== Text section ==
# # # # #

The dashboard catalog is designed as a decision surface, not just a list. Use the intent filters at the top when you already know the job:
- First run: small recommended models for smoke tests.
- Code RAFT: code models that fit verifier-ranked training.
- Apple Silicon: MLX-native or Apple-friendly models.
- VLM and Audio: modality-specific starting points.
- Liquid AI: experimental LFM entries with caveats surfaced before training.
Safe SFT entries also expose Use in Start, which opens the goal-based first-run flow. Other rows use Use in Advanced to prefill the advanced training configurator.
The Start goals map to conservative datasets:
| Start goal | Dataset | Best use |
|---|---|---|
| Code | codealpaca | Prove code SFT, model download, and output paths |
| Reasoning | gsm8k_sft | Check small math/reasoning data formatting |
| Tool use | xlam_sft | Check function-calling examples without agentic knobs |
| Apple Silicon | codealpaca + MLX when ready | Prove MLX-friendly local training basics |
First Picks
| Goal | Start with | Why |
|---|---|---|
| Code training | Qwen/Qwen2.5-Coder-0.5B for Start, Qwen/Qwen2.5-Coder-3B for advanced | Start small, then scale once the path is proven |
| Fast code smoke | Qwen/Qwen2.5-Coder-0.5B | Small enough for quick validation |
| Preference tuning | Qwen/Qwen2.5-3B-Instruct | Good DPO/RM default |
| Reasoning | Qwen/Qwen2.5-1.5B-Instruct or Qwen/Qwen2.5-Math-1.5B | Small reasoning-friendly baselines |
| VLM | Qwen/Qwen2-VL-2B-Instruct | Safest current dashboard VLM adapter path |
| Audio | openai/whisper-small | Current Halo Forge audio path is Whisper-oriented |
| Apple MLX | mlx-community/Qwen2.5-0.5B-Instruct-bf16 for Start, mlx-community/Qwen2.5-3B-Instruct-bf16 when memory allows | MLX-format models avoid HF conversion friction |
| Liquid AI experiment | LiquidAI/LFM2.5-350M | Tiny structured-output/tool-use candidate |
Memory Tiers
| Tier | Typical models | Use |
|---|---|---|
| Tiny | 39M to 700M | Smoke tests, edge demos, CI |
| Small | 1B to 4B | First real local training runs |
| Medium | 7B to 15B | Quality-oriented workstation runs |
| Large | 24B+ | Advanced runs with large unified memory or multi-GPU |
Family Notes
- Qwen / Qwen Coder: default recommendation for most users. Qwen Coder is the safest code SFT/RAFT path.
- Llama, Mistral, Gemma: good general baselines when licensing, tokenizer behavior, or ecosystem fit matters.
- DeepSeek, StarCoder2, CodeLlama: useful code alternatives. Verify dependency and tokenizer behavior before long runs.

# # # # #

== Extracted data ==
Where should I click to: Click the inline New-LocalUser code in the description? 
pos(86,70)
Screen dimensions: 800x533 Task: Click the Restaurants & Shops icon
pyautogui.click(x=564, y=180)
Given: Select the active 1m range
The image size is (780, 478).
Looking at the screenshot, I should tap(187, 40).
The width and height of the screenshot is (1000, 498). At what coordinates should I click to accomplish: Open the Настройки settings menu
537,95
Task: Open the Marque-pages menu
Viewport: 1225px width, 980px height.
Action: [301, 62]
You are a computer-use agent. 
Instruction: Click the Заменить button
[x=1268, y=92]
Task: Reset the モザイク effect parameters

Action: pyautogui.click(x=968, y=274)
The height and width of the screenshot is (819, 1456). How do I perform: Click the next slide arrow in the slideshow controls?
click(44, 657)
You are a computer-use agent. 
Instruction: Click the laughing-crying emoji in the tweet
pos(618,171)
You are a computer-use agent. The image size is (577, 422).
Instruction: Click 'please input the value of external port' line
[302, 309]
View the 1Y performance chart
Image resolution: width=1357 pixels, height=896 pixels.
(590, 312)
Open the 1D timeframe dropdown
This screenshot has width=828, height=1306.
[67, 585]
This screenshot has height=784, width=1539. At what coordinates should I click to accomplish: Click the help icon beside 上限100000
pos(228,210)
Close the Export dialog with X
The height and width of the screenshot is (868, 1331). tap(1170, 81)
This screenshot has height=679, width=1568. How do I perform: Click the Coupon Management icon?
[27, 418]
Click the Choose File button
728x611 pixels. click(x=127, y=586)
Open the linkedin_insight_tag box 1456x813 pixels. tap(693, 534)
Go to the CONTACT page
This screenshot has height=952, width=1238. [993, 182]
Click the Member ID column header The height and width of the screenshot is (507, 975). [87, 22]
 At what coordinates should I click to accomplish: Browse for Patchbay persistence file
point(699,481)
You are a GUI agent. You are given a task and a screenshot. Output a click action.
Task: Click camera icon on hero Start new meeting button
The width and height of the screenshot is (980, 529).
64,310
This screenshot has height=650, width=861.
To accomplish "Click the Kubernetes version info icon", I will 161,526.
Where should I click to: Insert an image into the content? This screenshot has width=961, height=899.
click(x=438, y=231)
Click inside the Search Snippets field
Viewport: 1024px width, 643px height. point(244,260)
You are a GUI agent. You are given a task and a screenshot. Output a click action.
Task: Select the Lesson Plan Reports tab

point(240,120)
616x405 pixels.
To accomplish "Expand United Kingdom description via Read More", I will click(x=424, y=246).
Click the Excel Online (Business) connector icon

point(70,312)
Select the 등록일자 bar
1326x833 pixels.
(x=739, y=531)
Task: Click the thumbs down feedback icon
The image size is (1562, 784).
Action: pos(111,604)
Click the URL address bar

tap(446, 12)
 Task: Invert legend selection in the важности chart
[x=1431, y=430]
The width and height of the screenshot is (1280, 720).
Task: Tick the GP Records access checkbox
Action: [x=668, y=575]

# # # # #

== Task 1 ==
For each statement about the dashboard catalog text, answer yes or no and quote the words of the text that decide it: (a) The Tool use Start goal maps to the xlam_sft dataset. (b) The Small memory tier covers models from 7B to 15B. (c) Qwen Coder is called the safest code SFT/RAFT path.
== Task 2 ==
Quote the dashboard catalog text word for word. Begin at the words that have "The dashboard catalog" and stop after "for smoke tests.".
The records are separate material and unrelated to the dashboard catalog text.

== Written answer 1 ==
(a) Yes: "Tool use | xlam_sft"
(b) No: "Small | 1B to 4B"
(c) Yes: "Qwen Coder is the safest code SFT/RAFT path."

== Written answer 2 ==
The dashboard catalog is designed as a decision surface, not just a list. Use the intent filters at the top when you already know the job:
- First run: small recommended models for smoke tests.